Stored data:
####################
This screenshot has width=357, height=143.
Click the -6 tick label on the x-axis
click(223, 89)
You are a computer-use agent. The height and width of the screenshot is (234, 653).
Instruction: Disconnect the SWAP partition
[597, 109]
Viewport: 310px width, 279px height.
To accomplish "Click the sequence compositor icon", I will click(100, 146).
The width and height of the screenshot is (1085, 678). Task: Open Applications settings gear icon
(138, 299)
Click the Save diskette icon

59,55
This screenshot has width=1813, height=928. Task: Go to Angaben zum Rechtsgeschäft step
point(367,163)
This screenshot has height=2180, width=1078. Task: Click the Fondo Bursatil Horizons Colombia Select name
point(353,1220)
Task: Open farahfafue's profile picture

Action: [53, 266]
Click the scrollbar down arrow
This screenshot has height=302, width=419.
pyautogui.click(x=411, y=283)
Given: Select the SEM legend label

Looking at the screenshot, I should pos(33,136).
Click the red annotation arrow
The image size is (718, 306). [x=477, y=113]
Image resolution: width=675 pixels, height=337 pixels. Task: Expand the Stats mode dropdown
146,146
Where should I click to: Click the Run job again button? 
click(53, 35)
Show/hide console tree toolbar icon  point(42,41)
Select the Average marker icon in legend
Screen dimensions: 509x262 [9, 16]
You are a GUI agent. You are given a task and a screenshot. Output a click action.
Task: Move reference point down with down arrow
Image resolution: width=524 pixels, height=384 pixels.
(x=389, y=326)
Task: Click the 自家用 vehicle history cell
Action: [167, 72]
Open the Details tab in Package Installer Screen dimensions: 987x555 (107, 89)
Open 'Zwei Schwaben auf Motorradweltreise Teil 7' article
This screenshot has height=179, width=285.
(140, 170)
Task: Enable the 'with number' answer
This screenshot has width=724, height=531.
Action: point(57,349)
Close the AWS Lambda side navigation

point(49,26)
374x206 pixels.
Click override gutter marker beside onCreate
####################
◆ WHAT YOU HAVE TO DO
Write out again, exactly as they appear above, the lines from the one containing "This screenshot has height=179, width=285." to the final line, and only those.

◆ WRITTEN SOLUTION
This screenshot has height=179, width=285.
(140, 170)
Task: Enable the 'with number' answer
This screenshot has width=724, height=531.
Action: point(57,349)
Close the AWS Lambda side navigation

point(49,26)
374x206 pixels.
Click override gutter marker beside onCreate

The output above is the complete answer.